64 bit system: Force Float default to Float32

1,625 views
Skip to first unread message

Hubert Soyer

unread,
Oct 8, 2014, 8:58:19 PM10/8/14
to julia...@googlegroups.com
Hello everybody,

I have just implemented my first project in Julia on a 64 bit system.
I re-implemented a C program and even after optimizing my code using the profiler I can only reach roughly half of its speed.
Most of the CPU time is spend in methods from the Base.LinAlg.BLAS module.
Playing around with these functions, I noticed that there is a huge difference (roughly factor 2) depending on whether my input to
BLAS is Float32 or Float64 (which is obviously the slower one). Particularly I am referring to the axpy! function.
Since I am on a 64 bit system, every float that I directly specify (x = 1.0) will be a Float64 by default,
and therefore, converting every float variable to Float32 will mess up my code considerably.
From reading the mailing list and the github issues I have the impression that I can't simply set a Flag on my 64 bit system to compile
Julia in 32 bit mode.

Is there any way to make floats in Julia default to 32 bit on a 64 bit system?
At least in a lot of my work 32 bit precision is just fine and the speed I could potentially gain by simply switching is enormous.

Thank you in advance.

Best,

Hubert

Patrick O'Leary

unread,
Oct 8, 2014, 9:06:15 PM10/8/14
to julia...@googlegroups.com
On Wednesday, October 8, 2014 7:58:19 PM UTC-5, Hubert Soyer wrote:
Since I am on a 64 bit system, every float that I directly specify (x = 1.0) will be a Float64 by default,
and therefore, converting every float variable to Float32 will mess up my code considerably.
From reading the mailing list and the github issues I have the impression that I can't simply set a Flag on my 64 bit system to compile
Julia in 32 bit mode.

To briefly clarify a common misconception: *even on a 32-bit system* floating-point math is done with double-precision (64-bit) numbers by default. Maintaining precision in floating point is often more important than raw performance, and floating-point units handle double-precision numbers even on 32-bit systems, so this is a reasonable decision to make. It is a choice shared with other technical computing environments, as well as other dynamic languages such as Python and Javascript; the latter of which represents all numbers (even integers) as double-precision floats.

Pontus Stenetorp

unread,
Oct 8, 2014, 10:51:43 PM10/8/14
to julia...@googlegroups.com
On 9 October 2014 09:58, Hubert Soyer <hubert...@gmail.com> wrote:
>
> Is there any way to make floats in Julia default to 32 bit on a 64 bit
> system?
> At least in a lot of my work 32 bit precision is just fine and the speed I
> could potentially gain by simply switching is enormous.

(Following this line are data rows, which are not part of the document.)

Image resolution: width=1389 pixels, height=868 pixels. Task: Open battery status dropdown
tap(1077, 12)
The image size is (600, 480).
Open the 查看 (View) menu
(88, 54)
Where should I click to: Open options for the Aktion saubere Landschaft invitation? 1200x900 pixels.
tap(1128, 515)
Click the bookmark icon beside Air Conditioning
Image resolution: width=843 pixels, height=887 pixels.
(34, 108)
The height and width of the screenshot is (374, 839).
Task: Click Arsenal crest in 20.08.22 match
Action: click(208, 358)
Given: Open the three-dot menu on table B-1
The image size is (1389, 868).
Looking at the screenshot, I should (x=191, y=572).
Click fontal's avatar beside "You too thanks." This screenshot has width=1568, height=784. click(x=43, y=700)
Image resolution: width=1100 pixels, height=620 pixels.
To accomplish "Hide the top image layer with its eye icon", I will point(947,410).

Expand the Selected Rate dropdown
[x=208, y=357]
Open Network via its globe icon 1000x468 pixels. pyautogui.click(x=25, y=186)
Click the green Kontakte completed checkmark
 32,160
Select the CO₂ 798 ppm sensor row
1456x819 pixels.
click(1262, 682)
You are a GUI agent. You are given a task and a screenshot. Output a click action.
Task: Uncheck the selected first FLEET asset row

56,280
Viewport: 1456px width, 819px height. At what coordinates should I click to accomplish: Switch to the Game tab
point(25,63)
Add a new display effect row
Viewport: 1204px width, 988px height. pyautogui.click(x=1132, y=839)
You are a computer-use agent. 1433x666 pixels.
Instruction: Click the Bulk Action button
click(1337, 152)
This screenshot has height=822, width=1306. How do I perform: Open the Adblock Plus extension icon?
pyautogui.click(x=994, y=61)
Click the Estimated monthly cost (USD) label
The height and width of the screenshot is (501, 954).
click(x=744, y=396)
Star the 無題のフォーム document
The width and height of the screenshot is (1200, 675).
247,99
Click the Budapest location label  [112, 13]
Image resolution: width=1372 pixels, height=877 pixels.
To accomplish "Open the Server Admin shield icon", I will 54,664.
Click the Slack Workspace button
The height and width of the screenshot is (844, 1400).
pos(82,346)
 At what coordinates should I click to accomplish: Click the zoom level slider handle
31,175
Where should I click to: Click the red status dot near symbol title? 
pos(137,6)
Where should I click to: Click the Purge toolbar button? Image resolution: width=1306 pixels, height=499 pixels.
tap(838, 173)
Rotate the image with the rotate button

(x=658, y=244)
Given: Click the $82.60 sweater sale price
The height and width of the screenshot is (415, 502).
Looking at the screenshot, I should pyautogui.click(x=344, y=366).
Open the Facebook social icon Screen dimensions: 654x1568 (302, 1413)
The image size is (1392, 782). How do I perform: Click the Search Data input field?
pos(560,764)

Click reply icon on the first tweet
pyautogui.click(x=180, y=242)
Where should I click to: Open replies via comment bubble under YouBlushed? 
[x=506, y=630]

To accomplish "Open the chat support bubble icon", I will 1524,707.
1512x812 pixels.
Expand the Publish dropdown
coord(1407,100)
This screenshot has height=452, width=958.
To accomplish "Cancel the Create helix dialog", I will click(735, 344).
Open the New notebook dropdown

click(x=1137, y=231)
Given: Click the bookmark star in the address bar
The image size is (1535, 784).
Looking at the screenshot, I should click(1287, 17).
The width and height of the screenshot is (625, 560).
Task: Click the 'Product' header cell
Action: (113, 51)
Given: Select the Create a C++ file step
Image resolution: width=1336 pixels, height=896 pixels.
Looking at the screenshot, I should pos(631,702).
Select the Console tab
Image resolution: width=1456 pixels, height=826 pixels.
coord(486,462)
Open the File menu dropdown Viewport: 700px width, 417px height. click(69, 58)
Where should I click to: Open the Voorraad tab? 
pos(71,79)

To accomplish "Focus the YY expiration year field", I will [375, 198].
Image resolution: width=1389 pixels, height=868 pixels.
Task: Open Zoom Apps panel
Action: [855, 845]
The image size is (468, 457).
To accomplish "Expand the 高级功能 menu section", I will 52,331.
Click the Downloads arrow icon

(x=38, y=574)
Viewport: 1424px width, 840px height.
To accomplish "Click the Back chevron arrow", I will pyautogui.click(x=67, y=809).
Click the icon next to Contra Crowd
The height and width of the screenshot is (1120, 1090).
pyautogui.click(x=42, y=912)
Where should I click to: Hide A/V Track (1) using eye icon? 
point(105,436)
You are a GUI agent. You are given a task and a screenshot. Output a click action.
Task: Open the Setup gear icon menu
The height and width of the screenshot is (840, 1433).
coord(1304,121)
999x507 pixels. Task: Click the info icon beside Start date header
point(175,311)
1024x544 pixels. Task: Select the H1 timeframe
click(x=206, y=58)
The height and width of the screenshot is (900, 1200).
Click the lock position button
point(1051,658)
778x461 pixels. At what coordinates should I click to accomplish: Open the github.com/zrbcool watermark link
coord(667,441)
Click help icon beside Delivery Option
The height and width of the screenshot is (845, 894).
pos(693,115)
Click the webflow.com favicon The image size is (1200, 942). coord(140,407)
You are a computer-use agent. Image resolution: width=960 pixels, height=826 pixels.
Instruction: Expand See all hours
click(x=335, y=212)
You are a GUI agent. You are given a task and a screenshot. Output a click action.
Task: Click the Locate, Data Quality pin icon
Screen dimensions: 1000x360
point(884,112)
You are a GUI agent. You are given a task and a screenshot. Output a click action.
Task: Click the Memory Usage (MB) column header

I think Patrick already handled the 32-bit vs 64-bit version confusion
nicely, so I will take a stab at the rest of the question. Avoiding
64-bit floats is not uncommon, 32-bit is the standard for most games
and I have even heard of 16-bit floats being used for real time
imaging systems.

However, as far as I know, there is no way to switch the whole inner
workings of Julia to default to 32-bit floats, I am far from a
seasoned Julia programmer though, so I may be wrong. The best way I
can come up with is to use some type aliasing.

typealias Float Float32

Then, wherever you may need to assign a float you would simply
constrain the variable as being `Float`.

x::Float = 1.0

This should make switching between 64/32/16-bit floats easy and keep
your code reasonably clean. Just keep in mind that you can not do
this at the top level of a module, I can not remember the current
technical reason though, but would need something along the lines of
`x = convert(Float, 1.0)`.

Pontus

Elliot Saba

unread,
Oct 9, 2014, 2:46:04 AM10/9/14
to julia...@googlegroups.com
If I understand you correctly, your problem boils down to the fact that you want a way to enter Float32 literals.

Note that if x and y are both Float32s, z = x + y is a Float32 as well.  Therefore, the challenge is just in ensuring everything is a Float32 at the get-go.  You can use Float32 syntax to do this:

julia> typeof(1.0f0)
Float32


This is a Float32 literal, documented here, and hinted at by Julia when it prints Float32s:

julia> float32(2.5)
2.5f0


Once you ensure all inputs to your algorithms Float32s, you should be able to do what you want without overriding the default Float or anything so drastic.

-E

Stefan Karpinski

unread,
Oct 9, 2014, 10:21:42 AM10/9/14
to Julia Users
Note also that while Float64 * Float32 (and other arithmetic ops) produce Float64, for other "less precise" numeric types, Float32 wins out, making it fairly straightforward to write type-stable generic code:

julia> 1.5 * 1.5f0
2.25

julia> 2 * 1.5f0
3.0f0

julia> pi * 1.5f0
4.712389f0

julia> 2//3 * 1.5f0
1.0f0

Hubert Soyer

unread,
Oct 15, 2014, 4:45:34 AM10/15/14
to julia...@googlegroups.com
Sorry for coming back to this so late. I forgot to subscribe to get updates via email and thought nobody had replied yet.
Thank you for all the comments, I think I get the point.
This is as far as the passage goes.